A figure with issue milestones could also help the reader
understand what data are actually available for the
analysis. Section 6.3 describes the data, but some aspects
should be further explained. Logging interruption time
sounds very useful, but I wonder how carefully the
developers actually did this -

@llayman: We not provide a more explicit definition of what constitutes a defect (our study of issues is limited to defects) and the "defect lifecycle" phases we measure in Section 6.2.2. "a defect is any change to a product, after its construction, that is necessary to make the product correct". This includes both minor issues (typography) and severe issues (architecture changes, requirements errors). Time on a defect includes a) time to investigate/analyze a defect once discovered, b) time to craft and implement a fix, and c) time to verify and close the defect.

 it must be really hard to keep up the discipline required.
 If you are interrupted as a developer (e.g., phone calls,
 urgent mail, someone asks a question) I don't think the
 first thing you do is to stop a timer on your computer.
 Moreover, developers often work on several defects in
 parallel, and might interweave bug fixing with new
 development. I don't think the "interruption time" captures
 all such multi-tasking, and it should at least be properly
 discussed in Section 7 "Threats to validity".

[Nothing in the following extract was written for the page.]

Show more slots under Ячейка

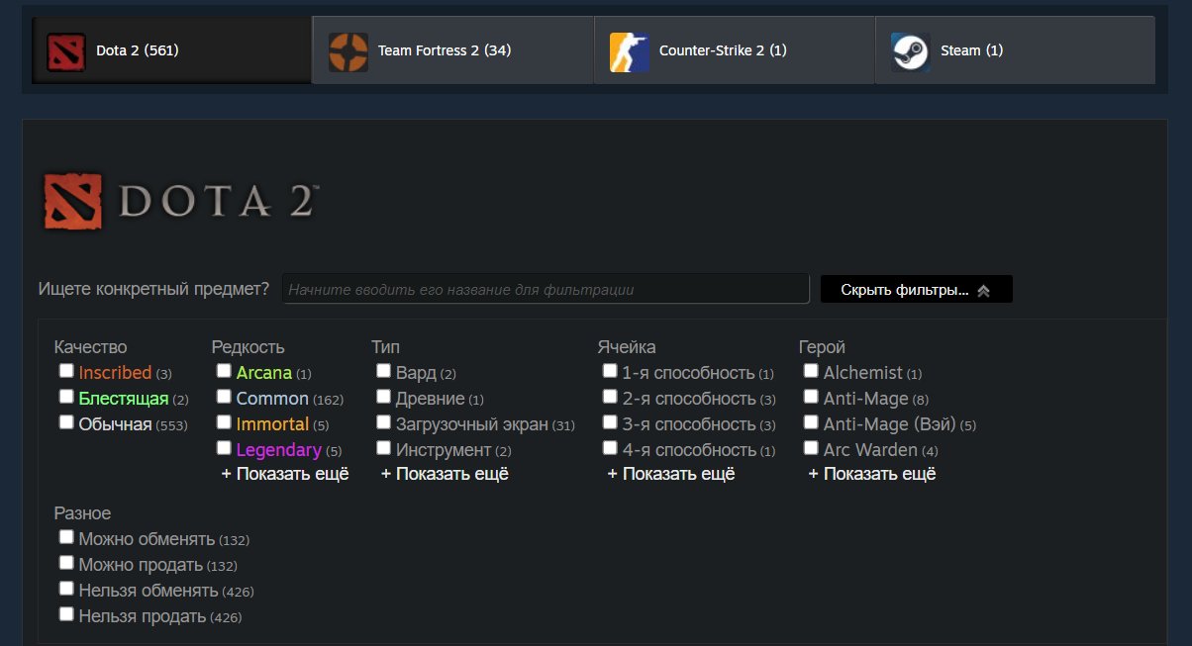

@llayman Yes, there is undoubtedly some accuracy in the time-tracking. We provide some evidence on the TSP data set's integrity in Section 6.3, and a more extensive discussion on the issue of time-tracking and defect logging accuracy in Section 7.1 on Conclusion Validity.

The discussion on reassessing old truisms (Section 3) is
interesting, but it should be complemented by the
perspective of theory building in software engineering - An
active research topic lately, with a dedicated workshop
series (GTSE). I suggest looking into the following
references for a start: Sjøberg et al. (2008) "Building
Theories in Software Engineering", Smolander and Päivärinta
(2013) "Theorizing about software development practices",
and Stol and Fitzgerald (2015) "Theory-oriented software
engineering". Considering new empirical evidence is
obviously critical to theory building, and discussing your
new results in the light of an theory creation would be
valuable. The authors mention that DIE appears to occur
intermittently in certain kinds of projects - maybe the
authors could elaborate on this idea and present an improved
DIE theory based on what they now know? I believe the
authors have the best available data to do so, and I would
expect the paper to go beyond simply questioning the "old
truth".

@fshull: is this material you know? can you do a
page or two casting this work in terms of t: Sjøberg et al.
(2008) "Building Theories in Software Engineering",
Smolander and Päivärinta (2013) "Theorizing about software
development practices", and Stol and Fitzgerald (2015) "T

The authors study three claims in this paper, and the
third claim is the central one: "delayed issues are not
harder to resolve". To study whether issues require longer
resolution times in later phases, the authors analyze a
large set of issue data from historical projects. Thus the
manuscript reports from an observational study rather than
an experiment with a controlled delivery of treatments.
While I believe the authors' approach is practical, I would
like to see a critical discussion on threats to validity of
observational studies (e.g., Madigan et al., A Systematic
Statistical Approach to Evaluating Evidence from
Observational Studies, Annu. Rev. Stat. Appl. 2014. 1:11-39
and Carlson and Morison, Study Design, Precision, and
Validity in Observational Studies, J Palliat Med. 2009 Jan;
12(1): 77-82). An alternative study design (although
difficult to realize in a system of industrial size) would
be to let different developers resolve the same issues for
the same software system, i.e., one group resolves an issue
during design, another during implementation, and a third
during testing - some discussion along these lines would
strengthen the validity section.

@llayman We have reviewed and cited the mentioned papers. We have incorporated many of the concerns raised in these papers into our expanded Section 7.4 on External Validity.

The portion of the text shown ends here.